Brian Lehrer: There's a way to stop the bleeding. You posed in that column. You only asked the question in the column, I think you started to answer it just now, about whether there is a way to stop the bleeding with non-college whites and Hispanics without pandering to the worst forms of racial conservatism. You're saying maybe it's by having more exciting candidates who do appeal to people's true beliefs and interests. By the way, I know you got to go in a minute. Any thoughts about the place of Eric Adams and all this elected now to be mayor of New York, who is Black, of course, and also ideologically hard to pin down?
Jamelle Bouie: Yes. [laughs] I'm not that comfortable with New York. [unintelligible 00:20:15] New York probably might be a little fascinated by Eric Adams as this candidate. I think this is not an insult to Adams. It's just an observation. I think it's true of Trump as well. This ability for people to project whatever they want to believe onto him, and sense that he believes that as well. I think his forthrightness openness is-- I don't know, he gives the impression in a lot of ways of just being like a guy that you might know.
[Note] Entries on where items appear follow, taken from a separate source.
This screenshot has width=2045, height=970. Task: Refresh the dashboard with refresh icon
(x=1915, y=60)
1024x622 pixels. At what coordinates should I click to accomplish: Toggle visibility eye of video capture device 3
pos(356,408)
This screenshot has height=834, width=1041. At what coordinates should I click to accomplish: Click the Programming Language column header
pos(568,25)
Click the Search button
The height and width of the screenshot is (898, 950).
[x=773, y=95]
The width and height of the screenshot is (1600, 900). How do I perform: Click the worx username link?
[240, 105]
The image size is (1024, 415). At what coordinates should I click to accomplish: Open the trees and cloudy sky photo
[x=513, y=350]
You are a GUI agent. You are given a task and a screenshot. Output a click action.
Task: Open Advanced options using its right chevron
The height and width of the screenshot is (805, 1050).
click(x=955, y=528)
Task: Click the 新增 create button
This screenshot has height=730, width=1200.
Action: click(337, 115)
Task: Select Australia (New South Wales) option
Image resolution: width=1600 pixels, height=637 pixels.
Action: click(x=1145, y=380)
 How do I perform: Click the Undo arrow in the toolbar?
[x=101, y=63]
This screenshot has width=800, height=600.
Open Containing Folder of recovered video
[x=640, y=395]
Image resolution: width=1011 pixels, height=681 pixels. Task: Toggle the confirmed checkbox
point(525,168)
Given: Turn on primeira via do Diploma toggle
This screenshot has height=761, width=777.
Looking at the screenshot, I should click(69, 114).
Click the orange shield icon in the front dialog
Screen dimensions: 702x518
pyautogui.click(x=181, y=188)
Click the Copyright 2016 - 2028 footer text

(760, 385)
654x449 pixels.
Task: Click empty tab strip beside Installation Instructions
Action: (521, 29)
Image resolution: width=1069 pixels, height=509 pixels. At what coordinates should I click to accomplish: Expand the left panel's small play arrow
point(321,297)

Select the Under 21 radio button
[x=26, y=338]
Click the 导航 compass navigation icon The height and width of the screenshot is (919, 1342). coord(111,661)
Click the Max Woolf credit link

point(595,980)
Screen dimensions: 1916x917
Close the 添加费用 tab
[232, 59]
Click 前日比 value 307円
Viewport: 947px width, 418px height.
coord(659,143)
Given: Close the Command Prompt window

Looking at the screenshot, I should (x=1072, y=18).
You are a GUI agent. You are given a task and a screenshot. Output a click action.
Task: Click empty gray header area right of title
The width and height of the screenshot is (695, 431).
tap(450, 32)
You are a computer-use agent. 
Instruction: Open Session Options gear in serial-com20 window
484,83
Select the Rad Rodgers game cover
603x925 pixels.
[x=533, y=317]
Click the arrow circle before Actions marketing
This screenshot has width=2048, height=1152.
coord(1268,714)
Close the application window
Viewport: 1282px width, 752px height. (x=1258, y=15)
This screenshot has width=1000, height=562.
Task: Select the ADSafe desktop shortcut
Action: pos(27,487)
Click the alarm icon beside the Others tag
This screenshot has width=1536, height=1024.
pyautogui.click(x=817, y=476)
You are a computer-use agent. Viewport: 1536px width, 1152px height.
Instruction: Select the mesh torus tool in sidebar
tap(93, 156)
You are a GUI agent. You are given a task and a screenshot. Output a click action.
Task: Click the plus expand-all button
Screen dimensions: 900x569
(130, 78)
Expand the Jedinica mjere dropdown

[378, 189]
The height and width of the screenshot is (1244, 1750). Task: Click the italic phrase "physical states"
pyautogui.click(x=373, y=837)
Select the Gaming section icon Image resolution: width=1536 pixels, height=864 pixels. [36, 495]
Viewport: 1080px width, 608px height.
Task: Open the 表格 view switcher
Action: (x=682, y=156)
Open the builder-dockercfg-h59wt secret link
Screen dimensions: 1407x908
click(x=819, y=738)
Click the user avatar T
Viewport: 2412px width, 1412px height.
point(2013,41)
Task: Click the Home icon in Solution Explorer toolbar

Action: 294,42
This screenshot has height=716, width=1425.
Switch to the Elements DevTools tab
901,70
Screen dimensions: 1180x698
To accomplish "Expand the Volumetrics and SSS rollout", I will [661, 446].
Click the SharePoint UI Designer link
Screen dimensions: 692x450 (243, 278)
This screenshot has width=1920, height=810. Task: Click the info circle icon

I think that's politically very appealing. I don't know if someone of Eric Adams his exact profile would do well every single race, but that general thing as a guy that you might know
This is what, to go back to Virginia, Glenn Youngkin, very much identified himself as. Yes, he's a wealthy former hedge fund manager who owns a massive property in the middle of Virginia, but he really tried to create the impression that he might just be a guy that you might know. A guy that you might run into, versus candidates that I think Democrats have been fielding unsuccessfully.
If there's any lessons drawn from Adams it's that, look for people who might be relatable, which is both cliche. It's like an age-old adage of American politics, but also something still worth taking to heart.
Brian Lehrer: From Charlottesville, Virginia, New York Times columnist, Jamelle Bouie, whose Twitter bio includes the line "I don't live in New York".
Jamelle Bouie: [laughs]
Brian Lehrer: Jamelle, always so interesting and insightful. Thank you very, very much for your time.
Jamelle Bouie: Thank you for having me.